Quello che è accaduto a Praga è un segnale di come gli elettori, indignati dalla incapacità della politica di dare risposte adeguate, scandalizzati dalla corruzione che dilaga anche nei centri del potere di quel Paese, ne avessero abbastanza dei ventitré anni di sperimentazione liberale e aspirassero al ritorno di uno Stato forte, in grado di farsi carico dei loro problemi. Sicché quanto è accaduto nella Repubblica Ceca è la prova più evidente che la democrazia liberale nell’Europa centrale è diventata la più grande vittima della crisi. Il modello che univa l’economia di mercato a una vasta gamma di servizi sociali, e che aveva trasformato l’Europa in un punto di arrivo per milioni di persone provenienti dall’Africa, dall’Asia e dall’America del Sud non regge più. Dopotutto, su entrambe le sponde dell’Atlantico i fanatici dell’austerità proseguono nella convinzione che soltanto ingurgitando pillole amare possiamo sperare in una prosperità futura.
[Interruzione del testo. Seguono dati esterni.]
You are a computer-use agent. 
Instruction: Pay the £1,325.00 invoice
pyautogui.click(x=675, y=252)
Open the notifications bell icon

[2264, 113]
La prosperità per chi? si chiede il Nobel per l’economia Joseph E. Stiglitz. Nel suo saggio Inequality Is a Choice (Il Prezzo della disuguaglianza) egli dipinge uno scenario nel quale appare un mondo diviso non soltanto tra chi ha e chi non ha, ma anche tra i Paesi che non fanno nulla al riguardo e quelli che fanno qualcosa. Sicché, «alcuni Paesi avranno successo nel creare una prosperità condivisa, l’unico genere di prosperità che ritengo davvero sostenibile. Altri lasceranno che la disuguaglianza finisca fuori controllo. In queste società divise, i ricchi troveranno riparo in comunità chiuse, quasi completamente separati dai poveri, le cui vite risulteranno loro incomprensibili, e viceversa», avverte Stiglitz.
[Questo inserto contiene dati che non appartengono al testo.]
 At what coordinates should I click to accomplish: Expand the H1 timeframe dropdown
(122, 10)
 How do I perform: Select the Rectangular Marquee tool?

Naturalmente, è difficile dire se ci stiamo avviando verso la fine della democrazia liberale e, con essa, anche dell’economia di mercato. Certo è che in questa situazione generale di impoverimento le classi medie europee, almeno quelle più disastrate dalla crisi economica, sono arrivate al punto di mettere in discussione la democrazia e di considerare le relazioni con gli altri paesi, nell’Ue e altrove, come un gioco a somma zero. Si tenga a mente appunto che nei paesi ex comunisti dell’Europa centrale, che sono stati fino a ieri i più devoti sostenitori del capitalismo, molti sono ora i segnali premonitori di un’inversione di tendenza, poiché il controllo politico dell’economia ha riportato di moda lo Stato forte con il complice consenso della pigrizia dei media che girano intorno ai problemi come gattini ciechi.
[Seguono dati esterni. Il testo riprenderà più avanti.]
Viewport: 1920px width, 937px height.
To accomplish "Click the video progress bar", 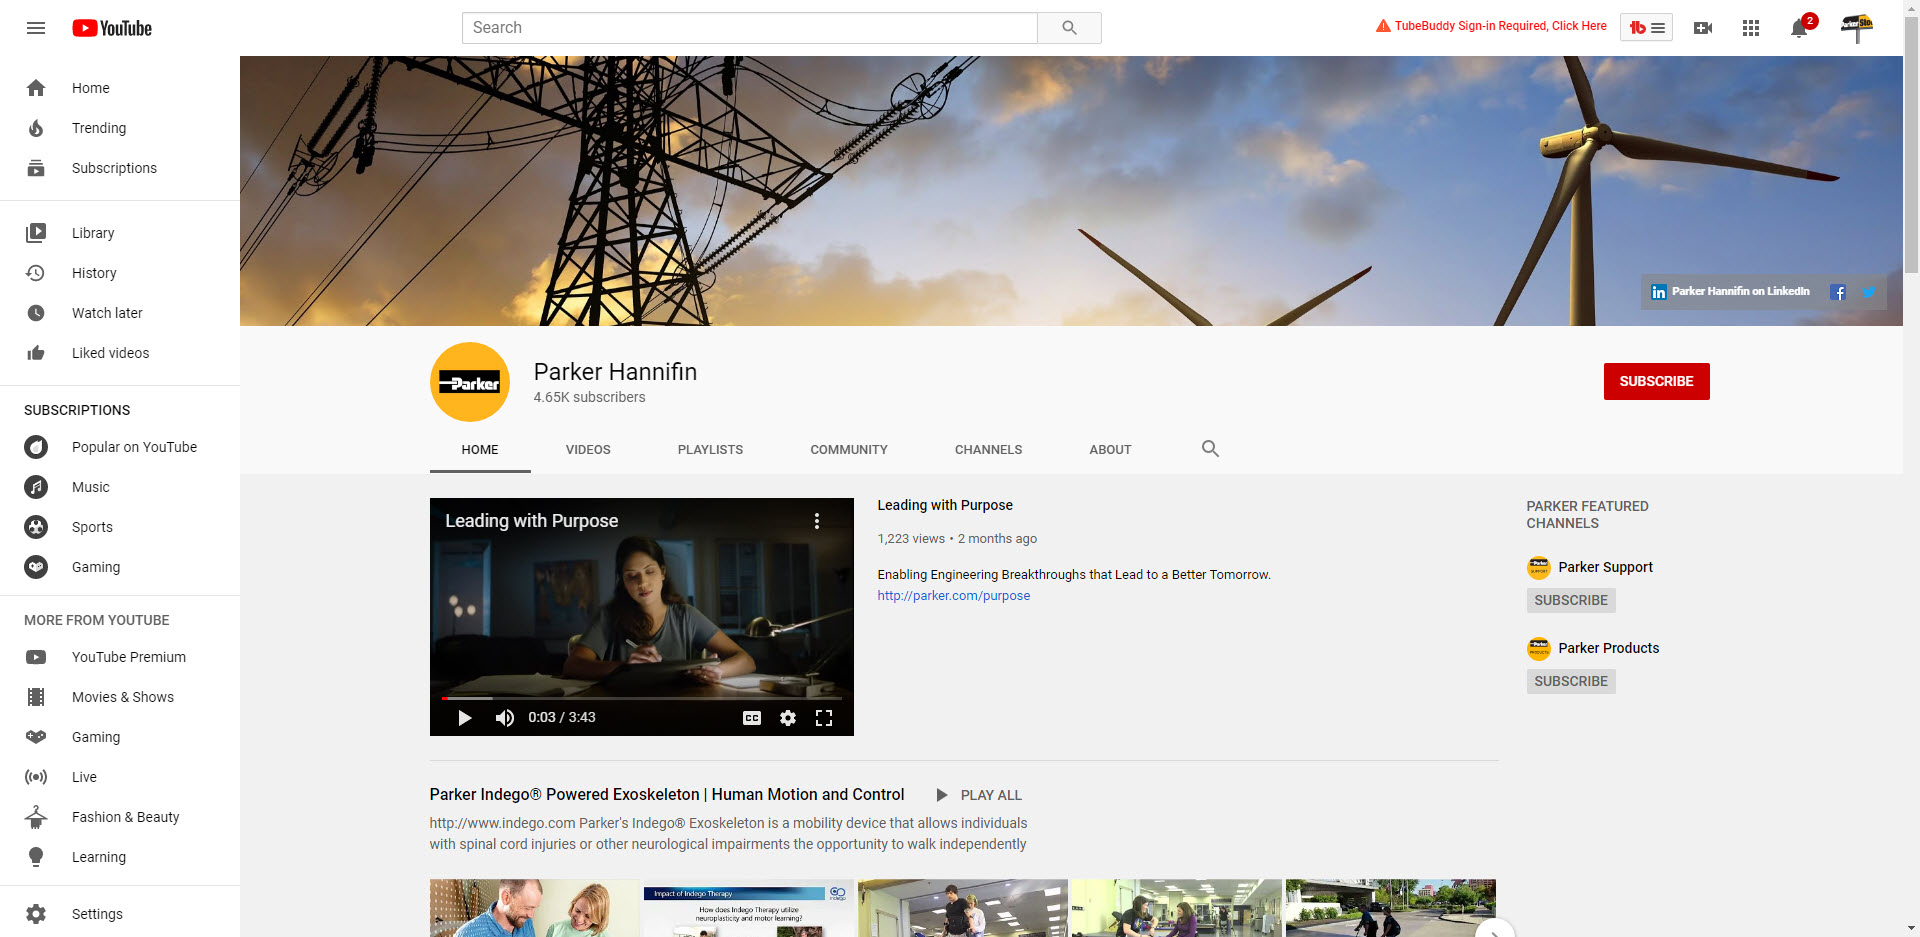I will [x=641, y=698].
Una moda che rischia di essere contagiosa, anzi lo è già. Infatti, i governi Ue di fronte all’emergenza denominata “debito eccessivo dei bilanci pubblici” hanno imboccato la strada che il sociologo Luciano Gallino chiama “dell’autoritarismo emergenziale”, indispensabile per tenere mogi i cittadini. Accade che le misure da intraprendere per sopravvivere alla crisi siano concepite da ristretti organi centrali: a partire dal Consiglio europeo, formato dai capi di Stato o di governo degli Stati membri supportati dalla Bce e dall’apporto esterno del Fondo monetario internazionale (Fmi). Un esempio tra i tanti – è storia recentissima – le misure da adottare sulla quantità di acqua necessaria per tenere puliti i bagni e gli orinatoi degli europei. Le cronache narrano che sono stati spesi più di 89 mila euro nelle ricerche. Nel corso delle quali sono state analizzate persino le differenze geografiche nell’Ue per quanto riguarda il consumo di acqua per pulire i bagni (gli italiani sono al secondo posto, prima dei tedeschi e dopo gli inglesi). Alla fine la Commissione europea ha stabilito che nell’Europa Unita ogni sciacquone non dovrà contenere più di cinque litri di acqua: pena il crollo dell’euro, dei bilanci sovrani, dell’intera economia europea. Non rimane che crederci.